Extracted records
· · · · ·
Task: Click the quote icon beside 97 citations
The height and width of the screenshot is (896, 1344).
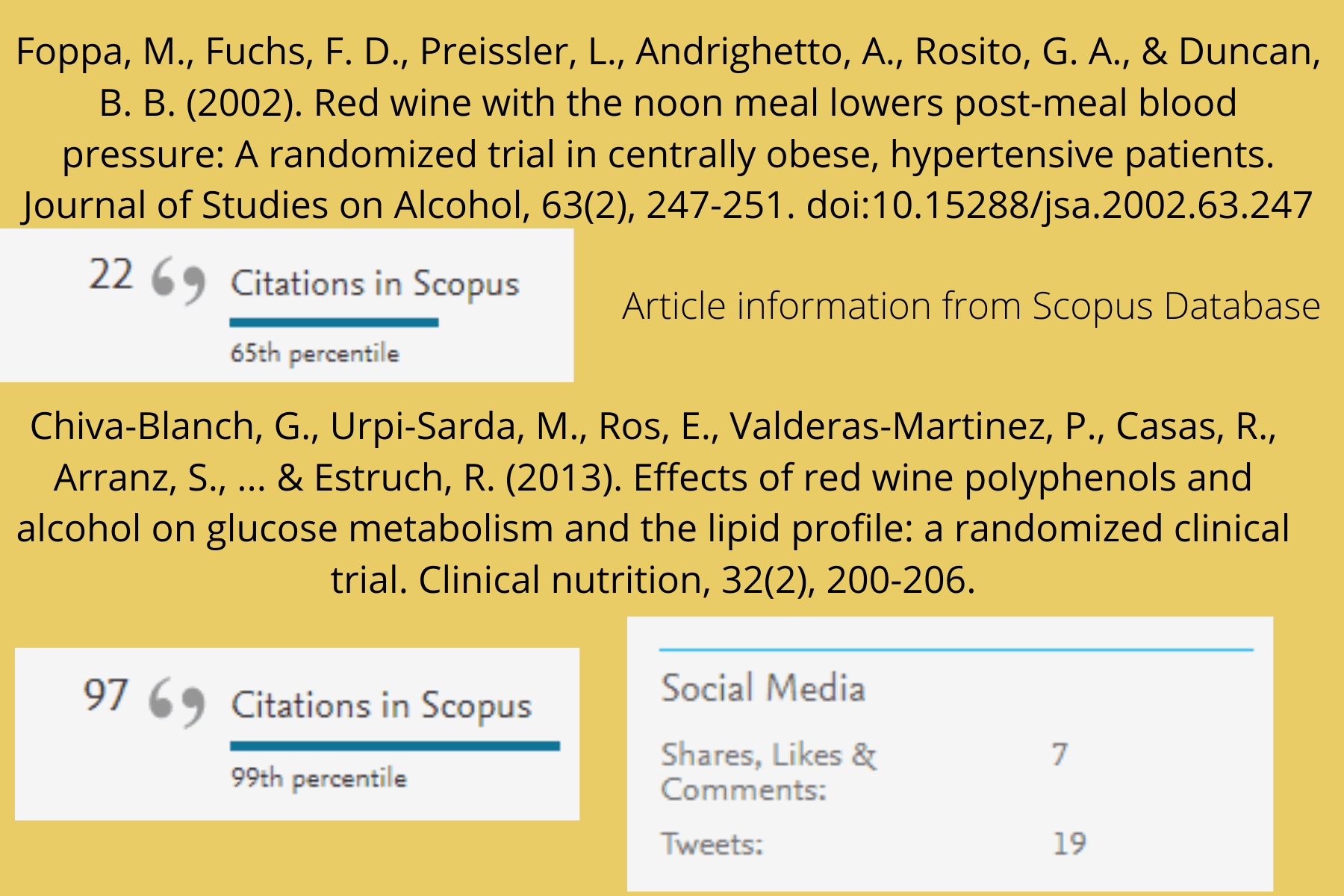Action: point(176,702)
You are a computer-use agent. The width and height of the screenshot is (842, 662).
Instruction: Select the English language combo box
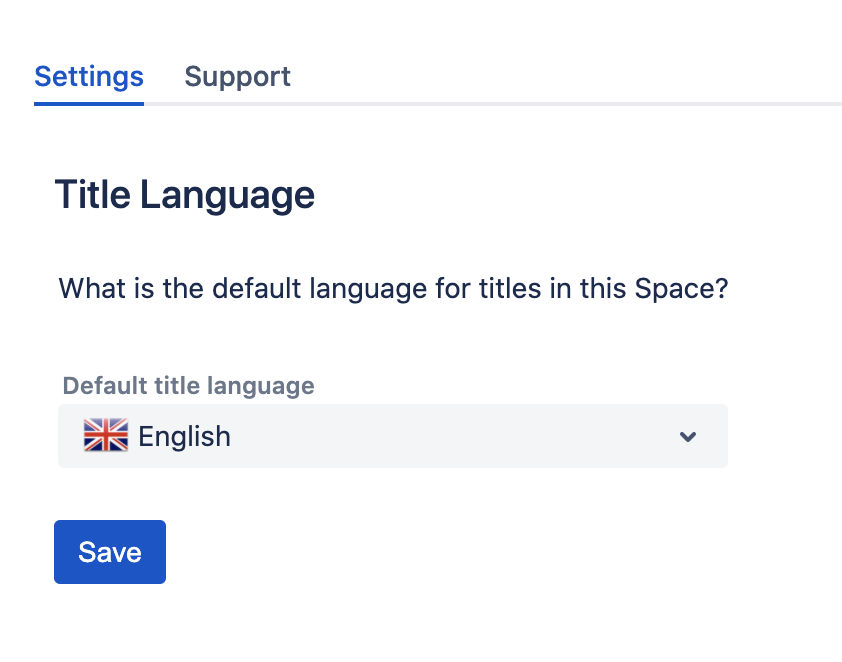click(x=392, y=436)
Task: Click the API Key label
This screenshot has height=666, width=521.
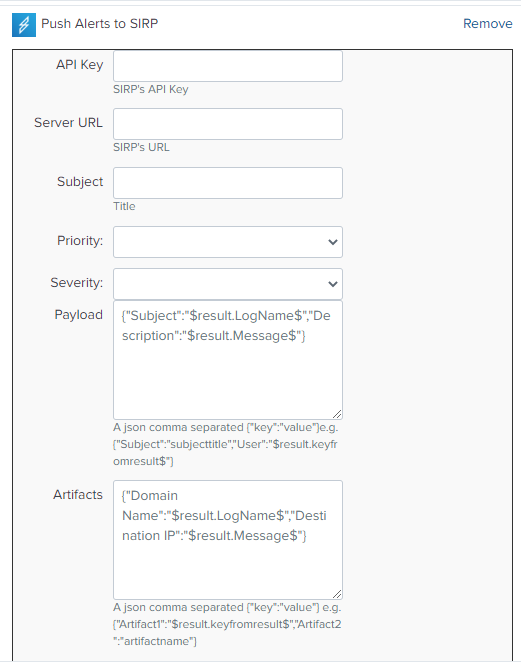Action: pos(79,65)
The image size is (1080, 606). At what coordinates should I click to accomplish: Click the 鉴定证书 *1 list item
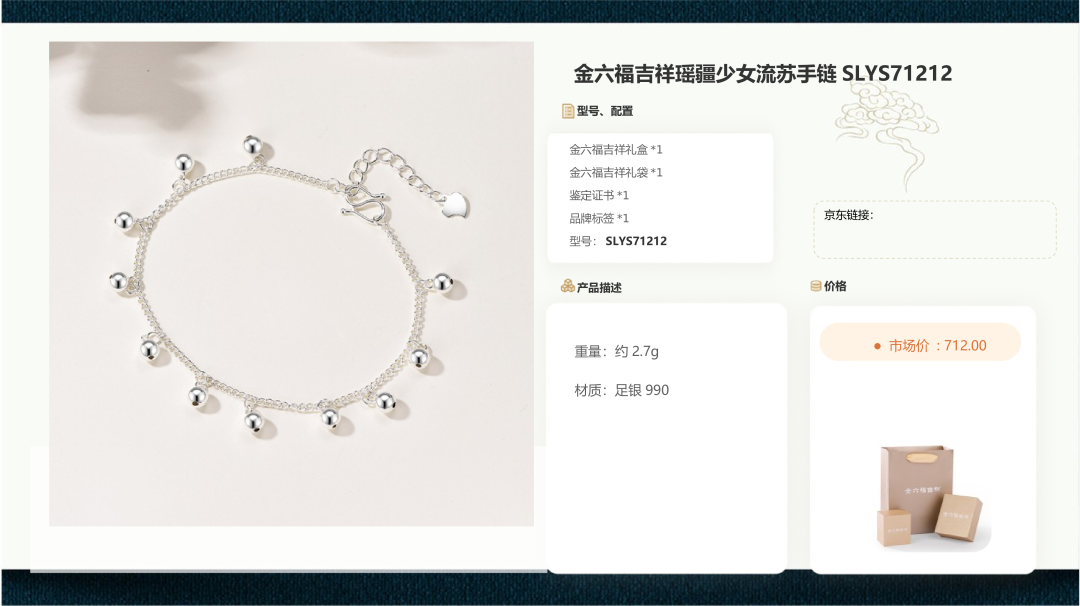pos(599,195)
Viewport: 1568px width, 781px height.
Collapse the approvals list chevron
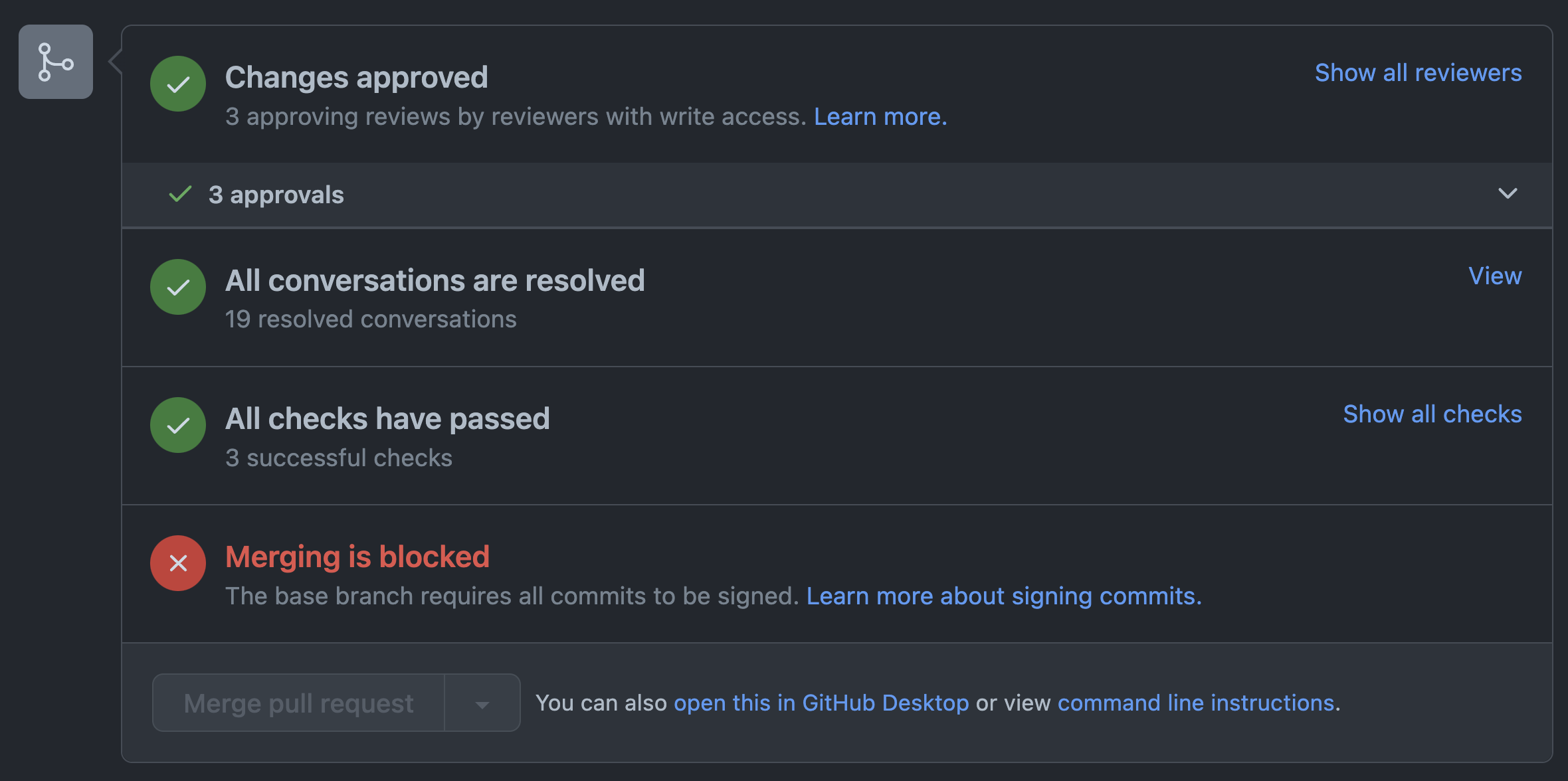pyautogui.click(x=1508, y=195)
· · · · ·
**WHAT NEEDS TO BE DONE:** Return every line of the records above that contains the string "height", counting only matches with the same case.

**COMPLETE ANSWER:**
The height and width of the screenshot is (896, 1344).
You are a computer-use agent. The width and height of the screenshot is (842, 662).
This screenshot has height=666, width=521.
Viewport: 1568px width, 781px height.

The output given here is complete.